Voters say social media sites are more biased than search engines: Hill.TV poll

More Americans say social media websites are more biased than search engines, according to a new Hill.TV survey. 

The poll, conducted by Hill.TV and the HarrisX polling company, found that 51 percent of respondents said they believe search engines such as Google and Bing are “largely neutral,” while 43 percent said the same about social media platforms such as Facebook and Twitter. 

Fourteen percent of those polled said search engines favor conservative views over others, while 17 percent said the same about social media companies. 

More people polled said search engines and social media companies tended to favor liberal views over others, with 36 percent saying that for search engines, and 40 percent saying the same for social media platforms. 

The survey comes as Google, Facebook, and Twitter find themselves under fire from conservatives amid complaints of bias on their platforms. 

The Department of Justice announced on Wednesday that that Attorney General Jeff Sessions will meet with state attorneys general in September on whether tech companies are “intentionally stifling” the free movement of ideas on their websites, signaling that the Trump administration is moving to take action amid the allegations. 

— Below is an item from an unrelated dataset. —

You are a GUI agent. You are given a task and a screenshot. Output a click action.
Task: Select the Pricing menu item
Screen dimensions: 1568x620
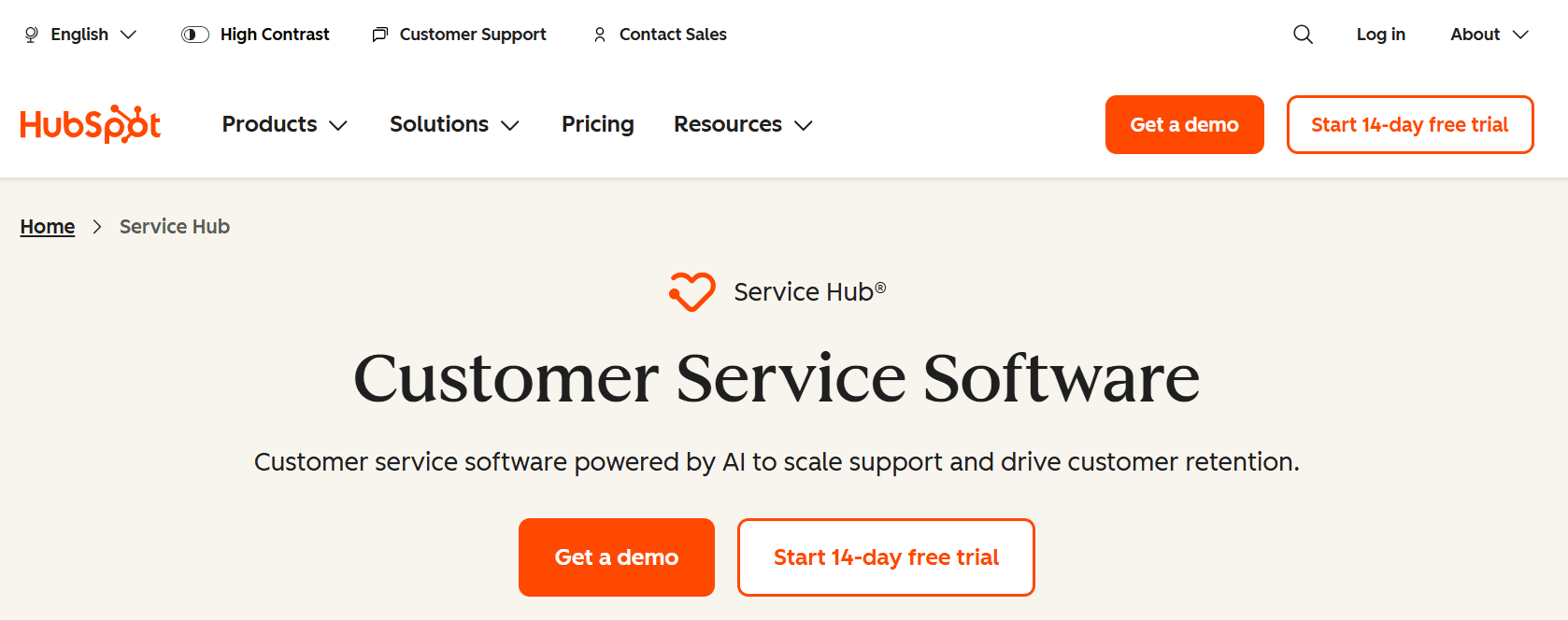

The tech companies have repeatedly denied censoring conservative speech. 

Twitter’s CEO Jack Dorsey, who testified on Wednesday before the Senate Intelligence Committee on foreign election interference, was expected to face questions from lawmakers on the claims of conservative censorship. 

Hill campaign reporter Reid Wilson told Hill.TV’s Joe Concha on Wednesday that tech companies are concerned that conservatives have begun to use their platforms as scapegoats. 

“They’re really nervous that they are becoming the scapegoat for Republicans who want to shift the focus for what they see as the liberal media, which is now transferring into the liberal Silicon Valley,” Wilson said on “What America’s Thinking.”

The American Barometer poll was conducted on August 31-September 1, among 1,000 registered voters. The sampling margin of error is 3.1 percentage points.